Exercise brief »
Reproduce the lines from the line containing "The image size is (624, 938)." through the end of the lines, swapping "heart" for "like" and changing nothing else. Leave out the pictures.

Target pointing data
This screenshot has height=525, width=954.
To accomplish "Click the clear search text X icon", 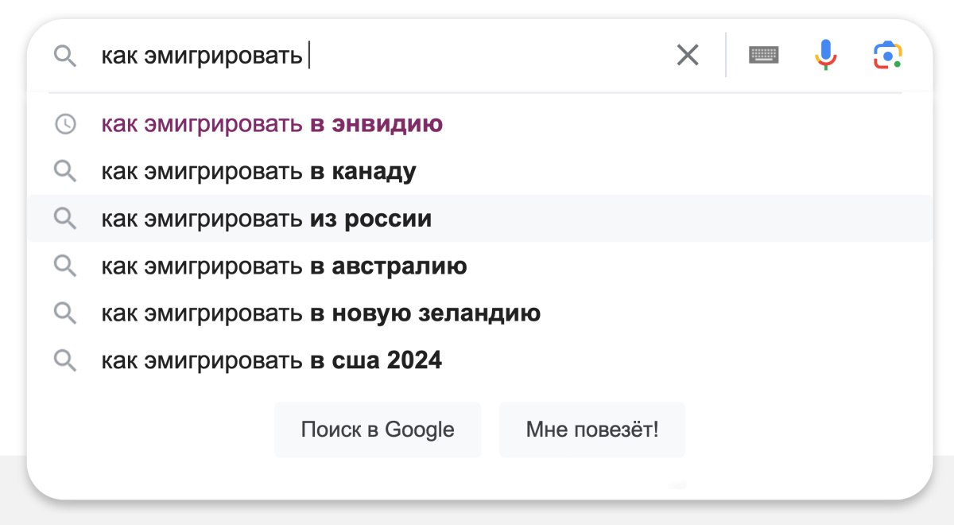I will tap(688, 55).
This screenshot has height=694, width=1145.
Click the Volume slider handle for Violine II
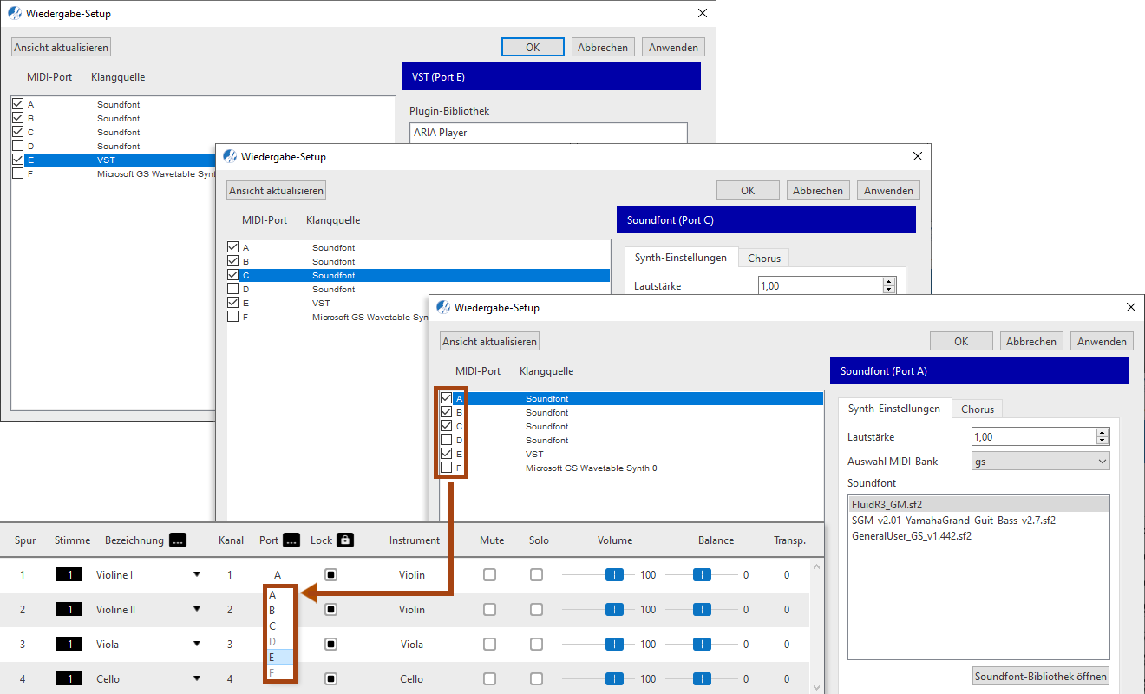tap(614, 609)
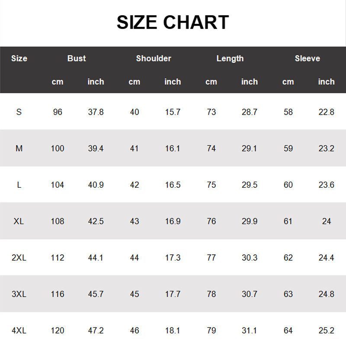The image size is (346, 346).
Task: Select the Bust column header
Action: point(77,58)
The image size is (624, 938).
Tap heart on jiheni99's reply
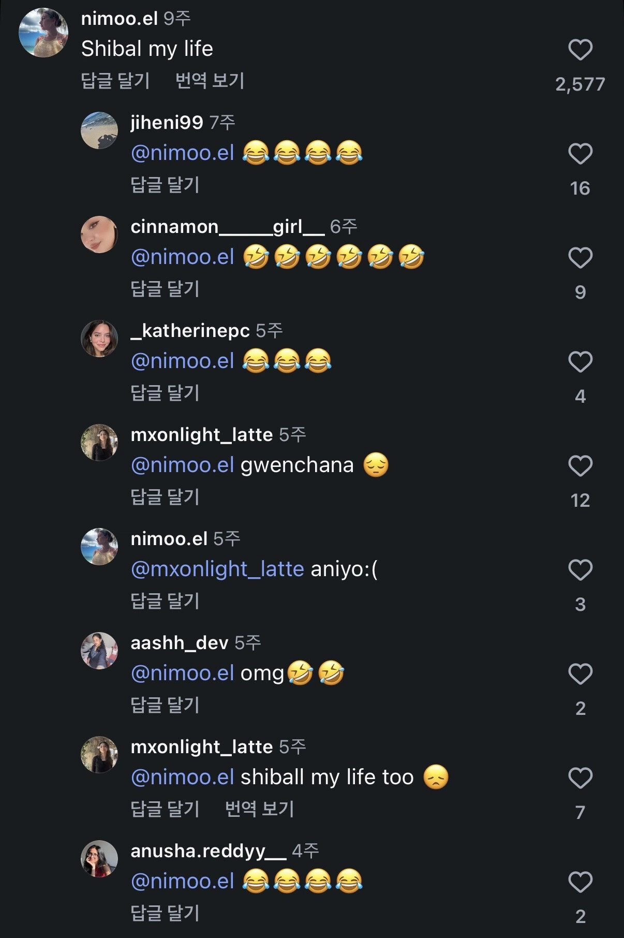[x=580, y=154]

Full solution »
The image size is (624, 938).
Tap like on jiheni99's reply
[x=580, y=154]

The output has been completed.